Stop agli allevamenti intensivi e, nello specifico, all’importazione di soia usata come mangime negli stessi allevamenti. Questa è una delle battaglie portate avanti da Greenpeace che, qualche settimana fa, al porto di Ravenna, ha protestato davanti allo stabilimento di Bunge Italia spa, succursale di Bunge Limited, tra le principali compagnie che si occupano di produzione e commercio internazionale di materie prime agricole, inclusa la soia. Gli attivisti di Greenpeace hanno scelto Ravenna, perché “in questo porto – scrivono sul sito dell’organizzazione – arriva circa la metà della soia importata nel nostro Paese!”. L’azione di Greenpeace è stata spettacolare: gli attivisti, italiani ed europei, si sono arrampicati sui silos (come si vede nella foto scattata da Lorenzo Moscia, qui sotto) e hanno aperto due grandi striscioni: uno raffigurante degli animali in fuga da una foresta in fiamme, l’altro con la scritta “Soia che distrugge le foreste”. Inoltre, hanno dipinto su un silos alto circa 30 metri, la scritta “Contiene foreste”.
Pochi chilometri più in là, altri hanno usato un maiale gigante costruito con legno riciclato e iuta, per sbarrare l’ingresso principale dello stabilimento di Bunge Italia spa, incatenandosi a un cancello e mostrando uno striscione con la scritta “Soia per mangimi = Deforestazione”. Il tema, infatti, è quello. La soia viene importata in Italia (tra i principali importatori europei) principalmente da Brasile e Argentina, per essere destinata agli allevamenti intensivi, che continuano a essere finanziati dall’Unione Europea. La PAC (Politica Agricola Comune), infatti, destina il 75% dei finanziamenti per l’agricoltura agli allevamenti intensivi, facendo aumentare la domanda di mangimi come la soia. Per produrre quest’ultima, le aziende multinazionali devastano ecosistemi preziosi, deforestando per fare spazio alle coltivazioni di soia.
Come sottolinea Greenpeace, la stessa Bunge Limited, nonostante la promessa di eliminare dalle proprie filiere il ricorso alla deforestazione entro il 2025, “continua ad avere interessi commerciali con una grande tenuta agricola come Agronegócio Estrondo – già accusata di deforestazione illegale e accaparramento di terre – che continua a farsi largo nel Cerrado brasiliano distruggendolo e aggredendo le comunità che vivono e proteggono quelle terre da generazioni”. Tutto questo avviene in un contesto normativo, quello europeo, che non fa abbastanza per scoraggiare chi devasta le foreste. Qualche settimana fa la Commissione europea ha pubblicato la prima bozza della normativa per eliminare la deforestazione dalle catene di approvvigionamento dell’Ue.
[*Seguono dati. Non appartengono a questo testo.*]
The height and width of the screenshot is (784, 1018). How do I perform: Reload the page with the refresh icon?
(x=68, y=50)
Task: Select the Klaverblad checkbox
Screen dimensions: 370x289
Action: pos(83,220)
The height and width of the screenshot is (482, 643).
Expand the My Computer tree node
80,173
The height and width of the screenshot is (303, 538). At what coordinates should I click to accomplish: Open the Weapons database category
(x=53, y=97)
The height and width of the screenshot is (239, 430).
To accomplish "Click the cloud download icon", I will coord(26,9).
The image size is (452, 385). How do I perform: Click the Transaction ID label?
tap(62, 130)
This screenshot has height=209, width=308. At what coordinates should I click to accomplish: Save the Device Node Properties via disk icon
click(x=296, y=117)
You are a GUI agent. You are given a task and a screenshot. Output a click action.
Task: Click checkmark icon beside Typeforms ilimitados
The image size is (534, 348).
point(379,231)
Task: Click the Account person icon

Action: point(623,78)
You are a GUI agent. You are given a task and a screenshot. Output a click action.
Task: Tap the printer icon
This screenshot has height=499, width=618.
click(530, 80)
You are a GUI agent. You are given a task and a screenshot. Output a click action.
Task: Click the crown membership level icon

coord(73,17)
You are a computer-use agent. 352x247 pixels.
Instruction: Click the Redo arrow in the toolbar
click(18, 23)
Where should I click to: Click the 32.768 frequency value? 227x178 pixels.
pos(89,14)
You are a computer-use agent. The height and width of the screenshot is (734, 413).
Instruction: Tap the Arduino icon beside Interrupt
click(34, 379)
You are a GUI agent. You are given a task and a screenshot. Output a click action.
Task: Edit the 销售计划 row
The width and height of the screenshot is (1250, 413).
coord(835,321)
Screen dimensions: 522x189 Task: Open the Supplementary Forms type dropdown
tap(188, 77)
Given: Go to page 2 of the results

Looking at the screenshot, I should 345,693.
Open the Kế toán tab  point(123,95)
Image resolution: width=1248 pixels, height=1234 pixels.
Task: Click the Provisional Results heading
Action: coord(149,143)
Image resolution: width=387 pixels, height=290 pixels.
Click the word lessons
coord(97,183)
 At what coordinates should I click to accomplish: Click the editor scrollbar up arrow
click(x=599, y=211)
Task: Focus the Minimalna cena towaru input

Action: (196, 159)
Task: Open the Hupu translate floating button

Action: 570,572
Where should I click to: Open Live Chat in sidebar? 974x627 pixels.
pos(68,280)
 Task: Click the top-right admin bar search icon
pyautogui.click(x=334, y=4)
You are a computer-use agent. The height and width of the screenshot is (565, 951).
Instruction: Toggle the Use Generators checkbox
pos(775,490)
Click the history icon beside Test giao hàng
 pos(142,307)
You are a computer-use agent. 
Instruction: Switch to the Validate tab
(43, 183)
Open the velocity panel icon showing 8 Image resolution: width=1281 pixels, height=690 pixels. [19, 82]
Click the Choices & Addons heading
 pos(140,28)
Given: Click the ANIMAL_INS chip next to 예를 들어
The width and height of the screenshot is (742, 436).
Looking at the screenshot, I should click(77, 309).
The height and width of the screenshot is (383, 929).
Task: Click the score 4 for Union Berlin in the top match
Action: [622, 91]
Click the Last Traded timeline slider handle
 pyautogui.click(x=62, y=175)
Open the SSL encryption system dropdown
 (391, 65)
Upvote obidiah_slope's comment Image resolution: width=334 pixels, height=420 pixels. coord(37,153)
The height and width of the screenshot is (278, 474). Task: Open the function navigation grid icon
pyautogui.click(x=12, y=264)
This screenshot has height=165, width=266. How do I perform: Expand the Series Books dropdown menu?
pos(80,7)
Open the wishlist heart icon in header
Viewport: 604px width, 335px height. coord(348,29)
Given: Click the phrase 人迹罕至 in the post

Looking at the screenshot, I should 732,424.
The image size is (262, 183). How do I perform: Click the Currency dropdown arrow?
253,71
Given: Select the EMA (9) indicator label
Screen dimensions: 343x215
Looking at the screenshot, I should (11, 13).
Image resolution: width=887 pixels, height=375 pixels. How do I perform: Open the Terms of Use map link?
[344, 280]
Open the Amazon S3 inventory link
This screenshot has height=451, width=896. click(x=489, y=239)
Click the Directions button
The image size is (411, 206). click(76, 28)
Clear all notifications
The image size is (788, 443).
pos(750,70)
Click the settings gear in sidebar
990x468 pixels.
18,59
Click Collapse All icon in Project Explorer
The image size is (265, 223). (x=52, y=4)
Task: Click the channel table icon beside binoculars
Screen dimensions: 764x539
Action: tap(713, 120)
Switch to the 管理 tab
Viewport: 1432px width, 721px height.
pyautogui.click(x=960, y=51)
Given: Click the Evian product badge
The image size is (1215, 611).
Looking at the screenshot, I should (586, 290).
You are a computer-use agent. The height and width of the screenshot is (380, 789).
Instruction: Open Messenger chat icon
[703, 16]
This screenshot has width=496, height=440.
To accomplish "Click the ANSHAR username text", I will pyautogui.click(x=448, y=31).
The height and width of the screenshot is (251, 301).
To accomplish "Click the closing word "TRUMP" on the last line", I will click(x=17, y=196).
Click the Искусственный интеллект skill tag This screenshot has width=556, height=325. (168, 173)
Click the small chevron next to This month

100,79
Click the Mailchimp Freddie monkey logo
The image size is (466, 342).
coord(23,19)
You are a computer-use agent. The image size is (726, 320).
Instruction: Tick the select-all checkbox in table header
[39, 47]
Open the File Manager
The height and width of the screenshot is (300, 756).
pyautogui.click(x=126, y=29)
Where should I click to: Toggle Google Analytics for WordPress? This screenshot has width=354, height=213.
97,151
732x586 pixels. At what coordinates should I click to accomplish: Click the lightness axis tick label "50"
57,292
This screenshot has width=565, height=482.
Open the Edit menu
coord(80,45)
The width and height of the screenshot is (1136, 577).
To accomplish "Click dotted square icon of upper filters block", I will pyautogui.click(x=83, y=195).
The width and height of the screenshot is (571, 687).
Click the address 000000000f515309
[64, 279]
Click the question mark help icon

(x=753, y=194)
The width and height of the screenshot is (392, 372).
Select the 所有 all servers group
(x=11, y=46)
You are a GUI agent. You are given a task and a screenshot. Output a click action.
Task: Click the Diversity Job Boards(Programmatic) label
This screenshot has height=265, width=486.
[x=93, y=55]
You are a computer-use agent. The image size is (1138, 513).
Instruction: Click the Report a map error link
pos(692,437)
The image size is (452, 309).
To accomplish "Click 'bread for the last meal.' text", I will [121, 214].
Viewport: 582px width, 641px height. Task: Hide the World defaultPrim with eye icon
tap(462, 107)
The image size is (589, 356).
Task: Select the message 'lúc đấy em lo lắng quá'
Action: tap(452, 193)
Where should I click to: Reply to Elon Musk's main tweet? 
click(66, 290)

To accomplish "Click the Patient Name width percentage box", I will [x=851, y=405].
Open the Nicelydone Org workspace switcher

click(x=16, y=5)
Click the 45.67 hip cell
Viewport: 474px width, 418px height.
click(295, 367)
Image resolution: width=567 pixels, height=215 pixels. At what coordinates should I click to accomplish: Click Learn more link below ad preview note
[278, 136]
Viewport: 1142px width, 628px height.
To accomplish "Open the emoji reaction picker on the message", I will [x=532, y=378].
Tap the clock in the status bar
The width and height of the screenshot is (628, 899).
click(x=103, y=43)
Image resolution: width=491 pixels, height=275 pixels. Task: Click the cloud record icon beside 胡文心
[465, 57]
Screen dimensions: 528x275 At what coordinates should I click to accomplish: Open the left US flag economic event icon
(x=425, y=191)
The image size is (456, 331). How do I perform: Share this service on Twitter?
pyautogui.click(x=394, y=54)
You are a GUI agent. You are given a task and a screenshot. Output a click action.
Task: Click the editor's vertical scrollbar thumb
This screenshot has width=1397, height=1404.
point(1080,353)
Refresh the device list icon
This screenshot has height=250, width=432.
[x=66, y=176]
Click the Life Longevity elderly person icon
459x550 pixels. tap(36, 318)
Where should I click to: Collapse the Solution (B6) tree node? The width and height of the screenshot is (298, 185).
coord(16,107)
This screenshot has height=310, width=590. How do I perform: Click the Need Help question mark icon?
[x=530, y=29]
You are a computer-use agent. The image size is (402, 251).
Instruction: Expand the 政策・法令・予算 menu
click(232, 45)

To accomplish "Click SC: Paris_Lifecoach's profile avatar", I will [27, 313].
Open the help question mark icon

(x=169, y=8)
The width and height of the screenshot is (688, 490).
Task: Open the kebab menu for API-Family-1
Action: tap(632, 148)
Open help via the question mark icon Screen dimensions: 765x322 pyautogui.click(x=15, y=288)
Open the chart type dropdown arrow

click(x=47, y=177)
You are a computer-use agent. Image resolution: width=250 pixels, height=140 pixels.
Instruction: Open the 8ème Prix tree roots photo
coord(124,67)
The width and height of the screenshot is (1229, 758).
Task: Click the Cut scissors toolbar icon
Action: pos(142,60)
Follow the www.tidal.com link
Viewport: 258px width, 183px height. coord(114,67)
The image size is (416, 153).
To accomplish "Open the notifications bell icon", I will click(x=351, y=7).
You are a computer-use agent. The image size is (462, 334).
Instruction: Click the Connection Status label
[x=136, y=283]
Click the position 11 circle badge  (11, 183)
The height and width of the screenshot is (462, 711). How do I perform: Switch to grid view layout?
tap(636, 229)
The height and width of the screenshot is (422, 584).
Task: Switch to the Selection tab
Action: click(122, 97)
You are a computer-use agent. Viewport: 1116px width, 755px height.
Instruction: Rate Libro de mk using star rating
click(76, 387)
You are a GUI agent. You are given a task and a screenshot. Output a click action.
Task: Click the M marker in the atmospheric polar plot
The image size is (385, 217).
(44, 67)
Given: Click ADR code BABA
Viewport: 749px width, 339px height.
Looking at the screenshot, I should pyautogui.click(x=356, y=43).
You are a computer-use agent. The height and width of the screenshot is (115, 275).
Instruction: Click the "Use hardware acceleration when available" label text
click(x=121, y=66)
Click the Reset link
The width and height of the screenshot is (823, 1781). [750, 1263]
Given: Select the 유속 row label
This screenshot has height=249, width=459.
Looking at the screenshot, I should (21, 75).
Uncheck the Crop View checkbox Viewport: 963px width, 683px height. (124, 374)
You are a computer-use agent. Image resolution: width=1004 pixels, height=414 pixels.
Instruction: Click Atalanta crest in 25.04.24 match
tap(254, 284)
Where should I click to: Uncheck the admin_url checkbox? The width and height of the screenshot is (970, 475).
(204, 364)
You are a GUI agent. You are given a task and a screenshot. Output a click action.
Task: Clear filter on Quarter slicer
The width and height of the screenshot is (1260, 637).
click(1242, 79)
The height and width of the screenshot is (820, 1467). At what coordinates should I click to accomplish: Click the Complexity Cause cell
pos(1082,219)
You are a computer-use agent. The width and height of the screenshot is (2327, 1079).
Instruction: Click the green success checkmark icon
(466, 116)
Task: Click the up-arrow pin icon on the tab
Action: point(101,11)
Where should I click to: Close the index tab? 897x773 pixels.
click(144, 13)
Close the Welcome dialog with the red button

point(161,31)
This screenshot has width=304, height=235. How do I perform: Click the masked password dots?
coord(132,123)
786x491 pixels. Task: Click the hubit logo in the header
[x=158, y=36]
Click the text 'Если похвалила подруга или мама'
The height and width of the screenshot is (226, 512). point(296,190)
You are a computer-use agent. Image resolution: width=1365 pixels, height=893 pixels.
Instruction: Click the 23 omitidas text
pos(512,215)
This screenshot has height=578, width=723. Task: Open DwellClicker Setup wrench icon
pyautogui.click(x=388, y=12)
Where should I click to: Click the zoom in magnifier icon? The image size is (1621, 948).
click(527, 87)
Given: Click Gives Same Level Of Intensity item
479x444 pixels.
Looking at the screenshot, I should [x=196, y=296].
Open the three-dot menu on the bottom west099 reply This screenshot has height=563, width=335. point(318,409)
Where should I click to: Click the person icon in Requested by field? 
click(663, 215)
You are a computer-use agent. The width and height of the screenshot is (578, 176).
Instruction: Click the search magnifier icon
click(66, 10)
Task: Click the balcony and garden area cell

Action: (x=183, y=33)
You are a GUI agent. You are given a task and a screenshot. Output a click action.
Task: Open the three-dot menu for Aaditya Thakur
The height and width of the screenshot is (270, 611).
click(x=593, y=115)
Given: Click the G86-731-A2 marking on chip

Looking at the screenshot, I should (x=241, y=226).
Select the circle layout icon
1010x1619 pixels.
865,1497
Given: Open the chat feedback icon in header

Una normativa incompleta perché, se da un lato “riconosce l’importanza di proteggere le foreste”, dall’altro non fa lo stesso con “altri importanti ecosistemi, come appunto il Cerrado”. “Inoltre – sostiene Greenpeace – il rispetto delle normative internazionali per la tutela dei diritti umani non viene considerato tra i requisiti necessari per immettere prodotti sul mercato comunitario”. Ecco il motivo della protesta attuata dagli attivisti qualche settimana fa e della richiesta al ministro dell’Agricoltura, Stefano Patuanelli, di sostenere l’adozione di una politica italiana ed europea rigorosa ed efficace in materia. “Il nostro Paese – affermano gli attivisti – potrebbe migliorare le proprie politiche agricole, adottando misure per una graduale riduzione della produzione e del consumo di carne e latticini…ma se il Ministro Patuanelli non sceglierà questa strada, l’agricoltura sostenibile di cui tanto si parla, resterà un pensiero astratto”.